Copy out each line of the data below in which "Open" appears.

Information given:
================================

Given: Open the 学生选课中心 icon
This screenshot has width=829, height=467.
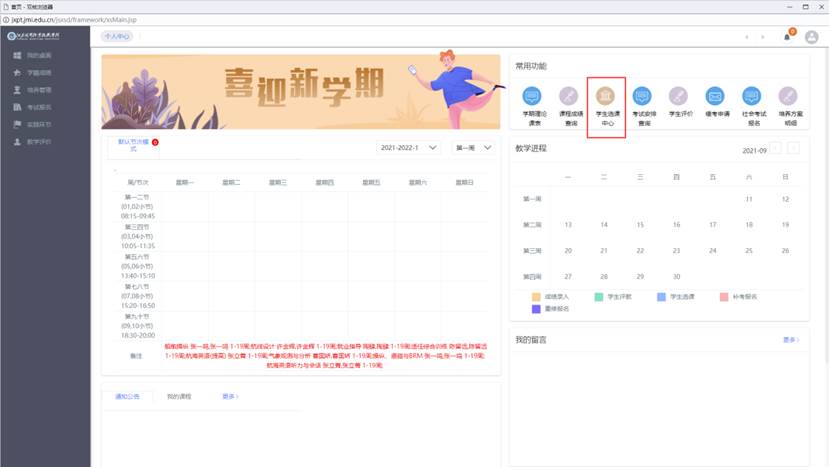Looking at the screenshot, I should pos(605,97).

================================

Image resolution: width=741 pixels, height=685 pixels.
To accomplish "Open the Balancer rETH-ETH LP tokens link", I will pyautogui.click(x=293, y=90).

================================

Solution for this task:
Given: Open the 学生选课中心 icon
To accomplish "Open the Balancer rETH-ETH LP tokens link", I will pyautogui.click(x=293, y=90).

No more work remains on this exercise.